_Work order_:
Every line of the listing must be repeated in the answer without alteration.

_Records to use_:

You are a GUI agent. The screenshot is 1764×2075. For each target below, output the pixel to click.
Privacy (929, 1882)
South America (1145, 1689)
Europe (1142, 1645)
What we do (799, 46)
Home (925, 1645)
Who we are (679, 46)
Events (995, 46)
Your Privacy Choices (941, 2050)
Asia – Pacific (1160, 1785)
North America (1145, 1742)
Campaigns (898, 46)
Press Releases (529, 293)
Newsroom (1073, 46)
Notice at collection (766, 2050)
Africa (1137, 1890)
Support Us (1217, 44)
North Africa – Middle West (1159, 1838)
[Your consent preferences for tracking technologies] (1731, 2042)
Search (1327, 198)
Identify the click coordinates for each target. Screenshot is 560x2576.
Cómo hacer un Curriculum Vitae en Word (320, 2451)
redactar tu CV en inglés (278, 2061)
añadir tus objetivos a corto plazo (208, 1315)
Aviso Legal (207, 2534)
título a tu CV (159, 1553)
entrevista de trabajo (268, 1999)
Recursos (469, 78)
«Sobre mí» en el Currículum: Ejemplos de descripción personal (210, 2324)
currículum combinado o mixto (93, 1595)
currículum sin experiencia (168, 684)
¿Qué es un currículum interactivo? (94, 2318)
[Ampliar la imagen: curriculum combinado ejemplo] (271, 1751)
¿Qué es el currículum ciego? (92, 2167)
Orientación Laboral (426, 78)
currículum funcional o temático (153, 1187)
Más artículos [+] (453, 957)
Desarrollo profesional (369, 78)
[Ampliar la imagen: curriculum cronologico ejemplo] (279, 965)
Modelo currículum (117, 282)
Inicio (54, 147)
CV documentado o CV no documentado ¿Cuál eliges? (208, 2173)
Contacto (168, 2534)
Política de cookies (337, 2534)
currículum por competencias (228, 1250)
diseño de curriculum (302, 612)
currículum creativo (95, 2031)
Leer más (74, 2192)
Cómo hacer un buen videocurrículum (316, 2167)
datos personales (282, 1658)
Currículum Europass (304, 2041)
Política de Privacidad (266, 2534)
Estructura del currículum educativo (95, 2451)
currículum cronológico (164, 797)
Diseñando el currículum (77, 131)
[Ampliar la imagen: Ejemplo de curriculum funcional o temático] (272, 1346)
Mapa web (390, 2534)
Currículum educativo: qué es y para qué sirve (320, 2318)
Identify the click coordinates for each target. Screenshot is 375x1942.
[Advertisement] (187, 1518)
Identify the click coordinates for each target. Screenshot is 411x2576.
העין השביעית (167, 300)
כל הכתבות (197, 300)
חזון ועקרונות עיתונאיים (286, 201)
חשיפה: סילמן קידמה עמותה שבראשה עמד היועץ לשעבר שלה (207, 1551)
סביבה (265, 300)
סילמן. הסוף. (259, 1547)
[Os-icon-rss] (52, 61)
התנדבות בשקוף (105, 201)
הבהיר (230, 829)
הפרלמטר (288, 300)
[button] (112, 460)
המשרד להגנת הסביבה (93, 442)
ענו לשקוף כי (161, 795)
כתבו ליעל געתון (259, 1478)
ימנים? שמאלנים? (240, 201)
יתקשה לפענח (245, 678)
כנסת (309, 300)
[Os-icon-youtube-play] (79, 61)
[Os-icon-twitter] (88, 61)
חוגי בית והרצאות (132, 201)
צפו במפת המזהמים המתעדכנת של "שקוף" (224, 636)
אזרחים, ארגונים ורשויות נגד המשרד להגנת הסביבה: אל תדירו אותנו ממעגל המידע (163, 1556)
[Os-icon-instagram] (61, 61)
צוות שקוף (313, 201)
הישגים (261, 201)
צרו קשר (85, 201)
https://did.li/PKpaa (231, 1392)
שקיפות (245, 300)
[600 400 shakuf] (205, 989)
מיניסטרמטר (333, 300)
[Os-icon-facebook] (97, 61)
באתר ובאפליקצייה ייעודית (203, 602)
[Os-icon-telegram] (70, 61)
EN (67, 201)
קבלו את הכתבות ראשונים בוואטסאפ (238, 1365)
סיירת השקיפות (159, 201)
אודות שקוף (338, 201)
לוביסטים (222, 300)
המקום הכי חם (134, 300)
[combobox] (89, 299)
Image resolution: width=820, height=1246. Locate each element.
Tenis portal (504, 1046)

_Reply_:
You are a GUI agent. The screenshot is 1764×2075. For each target below, output the pixel to click.
Privacy (929, 1882)
South America (1145, 1689)
Europe (1142, 1645)
What we do (799, 46)
Home (925, 1645)
Who we are (679, 46)
Events (995, 46)
Your Privacy Choices (941, 2050)
Asia – Pacific (1160, 1785)
North America (1145, 1742)
Campaigns (898, 46)
Press Releases (529, 293)
Newsroom (1073, 46)
Notice at collection (766, 2050)
Africa (1137, 1890)
Support Us (1217, 44)
North Africa – Middle West (1159, 1838)
[Your consent preferences for tracking technologies] (1731, 2042)
Search (1327, 198)
Identify the click coordinates for each target. Screenshot is 560x2576.
Cómo hacer un Curriculum Vitae en Word (320, 2451)
redactar tu CV en inglés (278, 2061)
añadir tus objetivos a corto plazo (208, 1315)
Aviso Legal (207, 2534)
título a tu CV (159, 1553)
entrevista de trabajo (268, 1999)
Recursos (469, 78)
«Sobre mí» en el Currículum: Ejemplos de descripción personal (210, 2324)
currículum combinado o mixto (93, 1595)
currículum sin experiencia (168, 684)
¿Qué es un currículum interactivo? (94, 2318)
[Ampliar la imagen: curriculum combinado ejemplo] (271, 1751)
¿Qué es el currículum ciego? (92, 2167)
Orientación Laboral (426, 78)
currículum funcional o temático (153, 1187)
Más artículos [+] (453, 957)
Desarrollo profesional (369, 78)
[Ampliar la imagen: curriculum cronologico ejemplo] (279, 965)
Modelo currículum (117, 282)
Inicio (54, 147)
CV documentado o CV no documentado ¿Cuál eliges? (208, 2173)
Contacto (168, 2534)
Política de cookies (337, 2534)
currículum por competencias (228, 1250)
diseño de curriculum (302, 612)
currículum creativo (95, 2031)
Leer más (74, 2192)
Cómo hacer un buen videocurrículum (316, 2167)
datos personales (282, 1658)
Currículum Europass (304, 2041)
Política de Privacidad (266, 2534)
Estructura del currículum educativo (95, 2451)
currículum cronológico (164, 797)
Diseñando el currículum (77, 131)
[Ampliar la imagen: Ejemplo de curriculum funcional o temático] (272, 1346)
Mapa web (390, 2534)
Currículum educativo: qué es y para qué sirve (320, 2318)
Identify the click coordinates for each target. Screenshot is 375x1942.
[Advertisement] (187, 1518)
Identify the click coordinates for each target. Screenshot is 411x2576.
העין השביעית (167, 300)
כל הכתבות (197, 300)
חזון ועקרונות עיתונאיים (286, 201)
חשיפה: סילמן קידמה עמותה שבראשה עמד היועץ לשעבר שלה (207, 1551)
סביבה (265, 300)
סילמן. הסוף. (259, 1547)
[Os-icon-rss] (52, 61)
התנדבות בשקוף (105, 201)
הבהיר (230, 829)
הפרלמטר (288, 300)
[button] (112, 460)
המשרד להגנת הסביבה (93, 442)
ענו לשקוף כי (161, 795)
כתבו ליעל געתון (259, 1478)
ימנים? שמאלנים? (240, 201)
יתקשה לפענח (245, 678)
כנסת (309, 300)
[Os-icon-youtube-play] (79, 61)
[Os-icon-twitter] (88, 61)
חוגי בית והרצאות (132, 201)
צפו במפת המזהמים המתעדכנת של "שקוף" (224, 636)
אזרחים, ארגונים ורשויות נגד המשרד להגנת הסביבה: אל תדירו אותנו ממעגל המידע (163, 1556)
[Os-icon-instagram] (61, 61)
צוות שקוף (313, 201)
הישגים (261, 201)
צרו קשר (85, 201)
https://did.li/PKpaa (231, 1392)
שקיפות (245, 300)
[600 400 shakuf] (205, 989)
מיניסטרמטר (333, 300)
[Os-icon-facebook] (97, 61)
באתר ובאפליקצייה ייעודית (203, 602)
[Os-icon-telegram] (70, 61)
EN (67, 201)
קבלו את הכתבות ראשונים בוואטסאפ (238, 1365)
סיירת השקיפות (159, 201)
אודות שקוף (338, 201)
לוביסטים (222, 300)
המקום הכי חם (134, 300)
[combobox] (89, 299)
Image resolution: width=820, height=1246. Locate each element.
Tenis portal (504, 1046)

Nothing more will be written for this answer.